Todavía hoy, cuando vuelvo a pensar en El trío, mi cabeza vuela inmediatamente a Moledo do Minho, el pueblo encantado del norte de Portugal que fue durante el rodaje campo de batallas y de danzas.
Lo que pasa, al final, no es el tiempo, somos nosotros.
Al pensar en El trío en mi bemol, fabricada bajo interregno del confinamiento, en el auge de la pandemia en 2020, no deja de estremecerme el hecho de que vaya a verse ahora en España gracias de nuevo al gesto de Atalante - ¡cuánto les agradezco todos sus ánimos! - y de que ya en breve oigamos el eco de los espectadores en las salas del país vecino.
Cuando filmábamos, en noviembre de ese año, los cines permanecían cerrados en todo el mundo. ¿Para qué una película que se dirigía a ellos? La perspectiva de futuro era un absoluto incógnito. De eso mismo quise hacer una película.
A todo el mundo pareció entusiasmarle la idea, así que nos reunimos, sin dinero y sin ninguna certeza, aunque poseídos por la energía vital que otorga la confianza y sumergidos en una irresistible e irrepetible atmósfera de creatividad plena.
En medio del horror de aquella época, al mismo tiempo se daba un encantamiento sublime que el silencio y la absoluta quietud proporcionaban. El trío en mi bemol, una comedia sentimental, plena de Mozart y de luz, de enredos amorosos rohmerianos, parecía un feliz contrapunto a la época inédita que vivíamos.
Todo lo ocurrido en ese período de tres semanas y dos días de rodaje -en aquella casa luminosa que parecía extrañamente levitar y dejarse llevar por los aires, con su anverso y reverso entre el interior y el exterior- terminó adhiriéndose irreversiblemente a la película, hasta el punto de moldearla, o casi mejor, de arroparla. Había magia, había confianza. Y así la película se iba tricotando con una alegría que espantaba al agotamiento, y los pequeños conflictos y tensiones que surgían no iban más allá de lo que la mordedura de un caniche, tan ridículamente minúscula que te la sacabas de encima con un puntapié.
La película es todo eso, tejida sobre el telón de fondo del texto esculpido al milímetro por Rohmer; un dueto sentimental bordado entre Paul (Pierre Léon) y Adélia (Rita Durão). Un camino labrado entre dos. Prisioneros el uno del otro, confinados en aquel enredo, desconfiados del resto del mundo, queriendo desvelar la verdad profunda que habita en cada uno. No siempre es firme el paso, pero siempre se retoma la marcha hasta la próxima encrucijada del destino. ¿No es también así el camino de quien hace una película? ¿O el de los personajes (añadidos al original) del realizador (Ado Arrieta) con su asistente (Olivia Cábez)?

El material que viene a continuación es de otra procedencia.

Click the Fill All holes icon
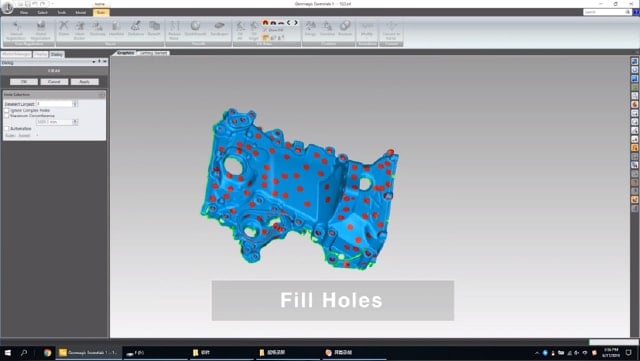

El trío es también, en suma, una reflexión sobre el acto creador en sí mismo, sobre el gesto que construye la película, sobre la afinación entre actor y personaje, sobre el deseo de tocar el enigmático presentimiento que habita entre la Vida y la Representación de la vida.
El trío fue ese milagro, un estado de inesperada gracia que depositó en mí una incandescencia que reaparece cada vez que pienso en la película, más vulnerable a la ternura, más dócil a la confianza, que es al final la verdadera naturaleza del hombre.
Y otra vez en la vida, pueden creerlo, no sabré verdaderamente qué hacer. Verdaderamente no lo sabré. Aunque Tríos siempre podrán surgir.